Chris Bryant UK Minister for Europe meets British lecturers from Italy

David Petrie  and Victoria Primhak Ph.D present UK Minister for Europe Chris Bryant with a dossier, at the Foreign and Commonwealth Office, London:

“Foreign lecturers in Italian universities: the biggest case of mass discrimination based on nationality in the history of the European Union”.

HOW THE WEEKEND WENT: Friday 29 January 2010, we have printed and bound 55 press cuttings going back to April 1993  to give to  Chris Bryant on Monday at 10.30. We are ready and I’m now looking forward to an easy weekend.

My google alert flags up somthing in the University of Padova or Padua as we Brits call it – better have a look. Bang goes the quiet weekend. Press releases are hard work.
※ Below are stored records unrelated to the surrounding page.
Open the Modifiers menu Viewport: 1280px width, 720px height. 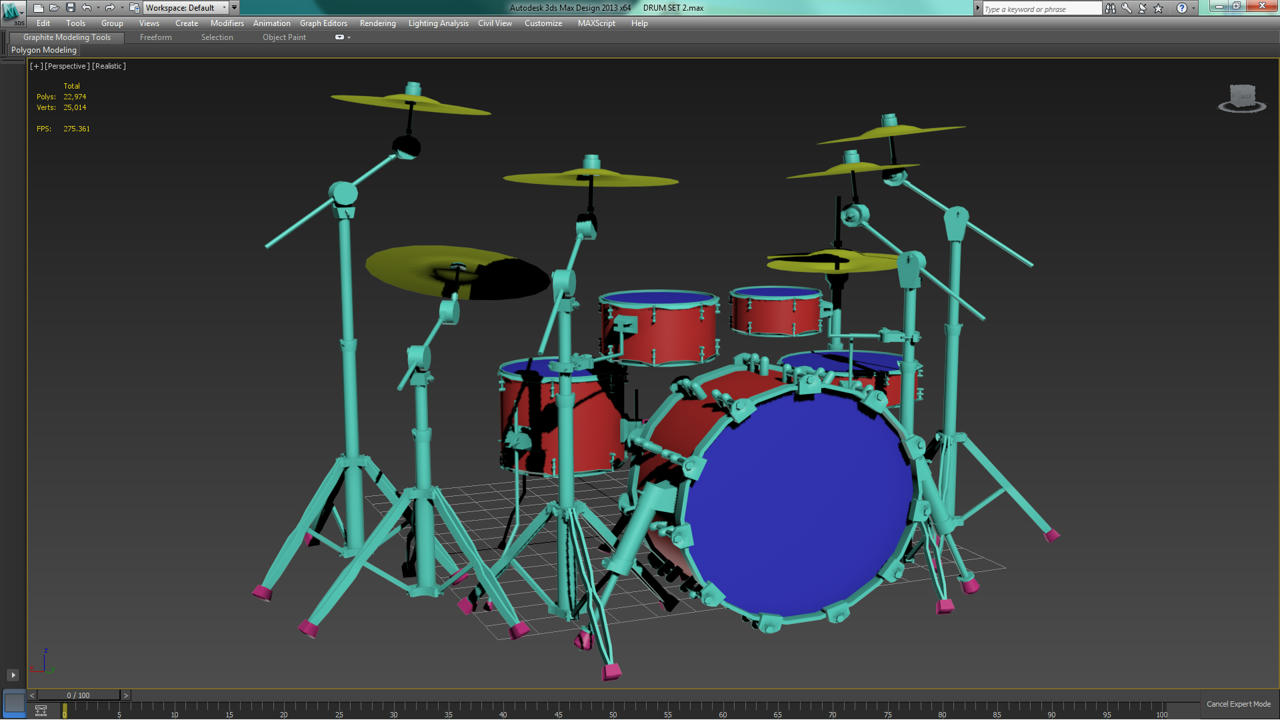[227, 23]
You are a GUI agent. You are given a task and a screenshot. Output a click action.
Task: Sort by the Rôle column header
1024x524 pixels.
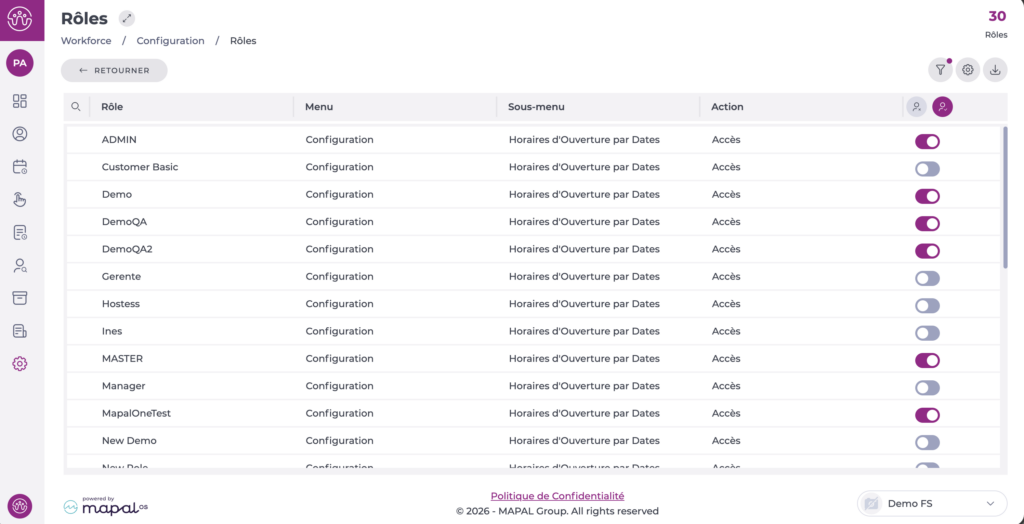click(112, 107)
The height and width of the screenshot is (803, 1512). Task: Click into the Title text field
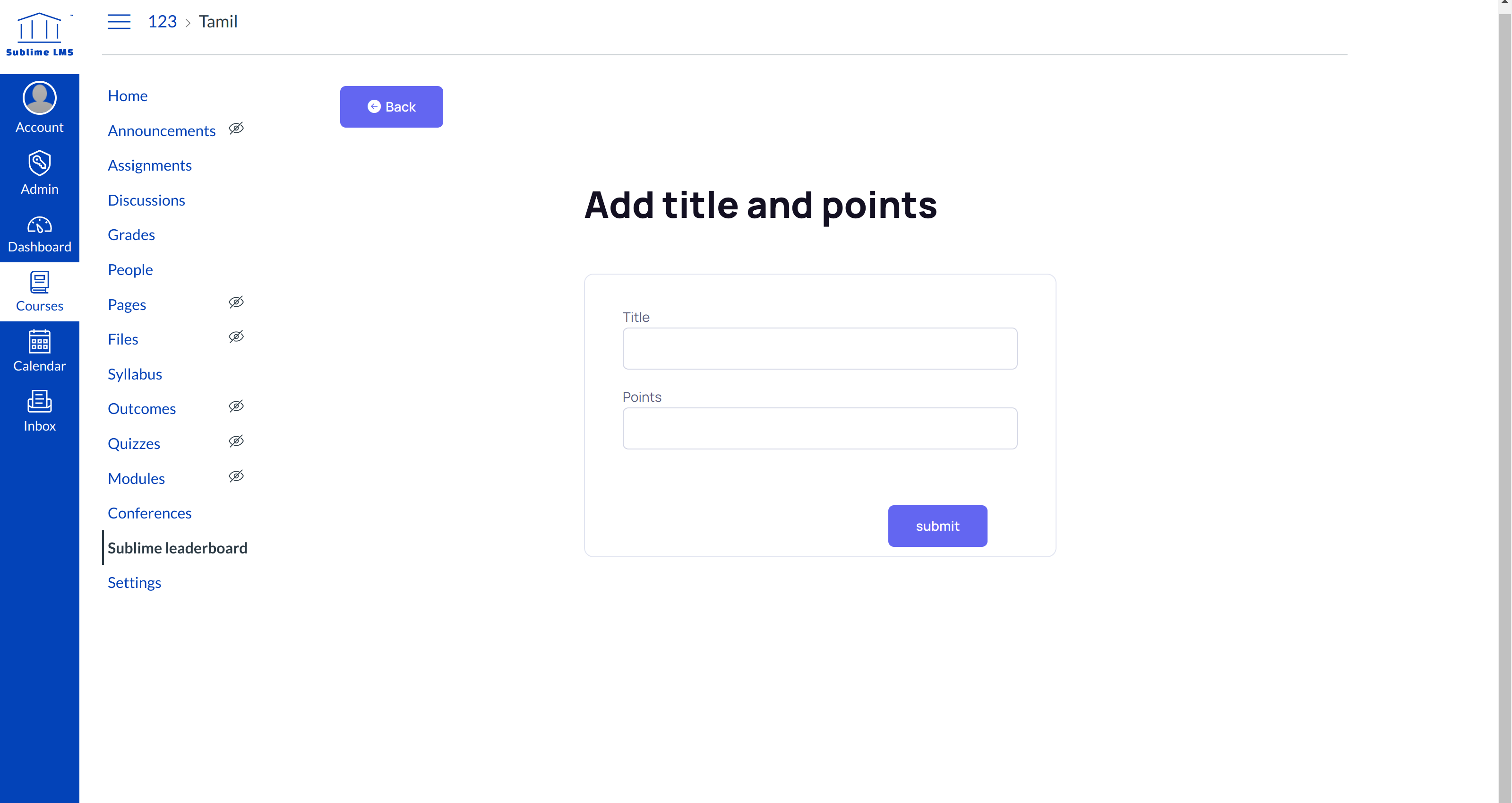(819, 349)
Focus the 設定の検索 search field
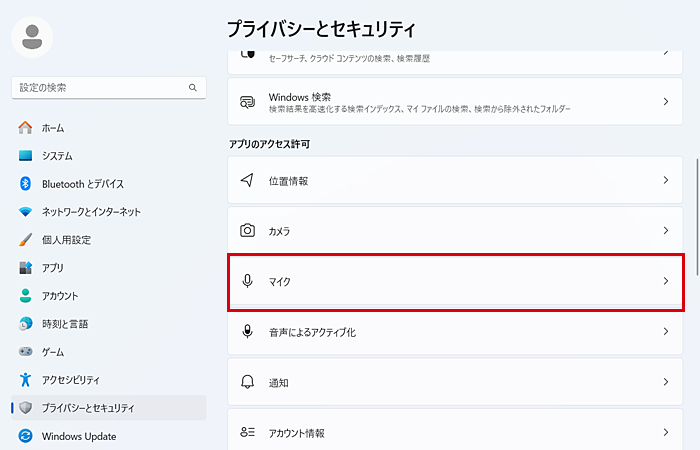The image size is (700, 450). (x=109, y=88)
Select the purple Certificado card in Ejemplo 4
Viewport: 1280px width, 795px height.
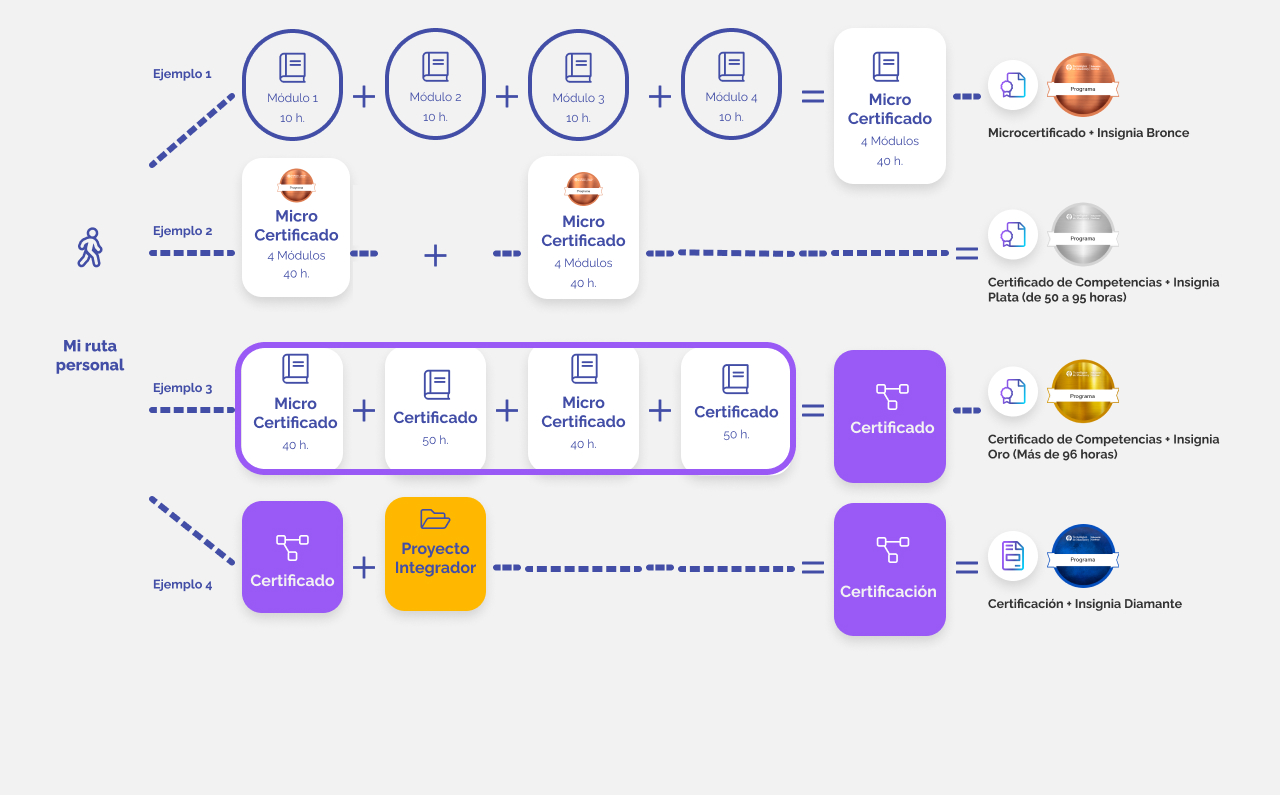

Monday morning. We are shown into Chris Bryant’s office. He greets us with a loud  “buon giorno” and laughs before sitting us down on a leather sofa.  Positioning himself on our left, he spreads back the palms of his hands, looks us straight in the eye and says:

“Well, you don’t have to lobby me”.

Good stuff. I can keep my bag full of documents closed.  His officials have clearly done their job.

Has he seen this morning’s Guardian, we inquire, we’ve brought you a copy? Read it over breakfast, he nods – and we’re straight into the politics of getting a state to honour and respect  the fundamental principles it signed up to in The Treaty of Rome on 25 March 1957.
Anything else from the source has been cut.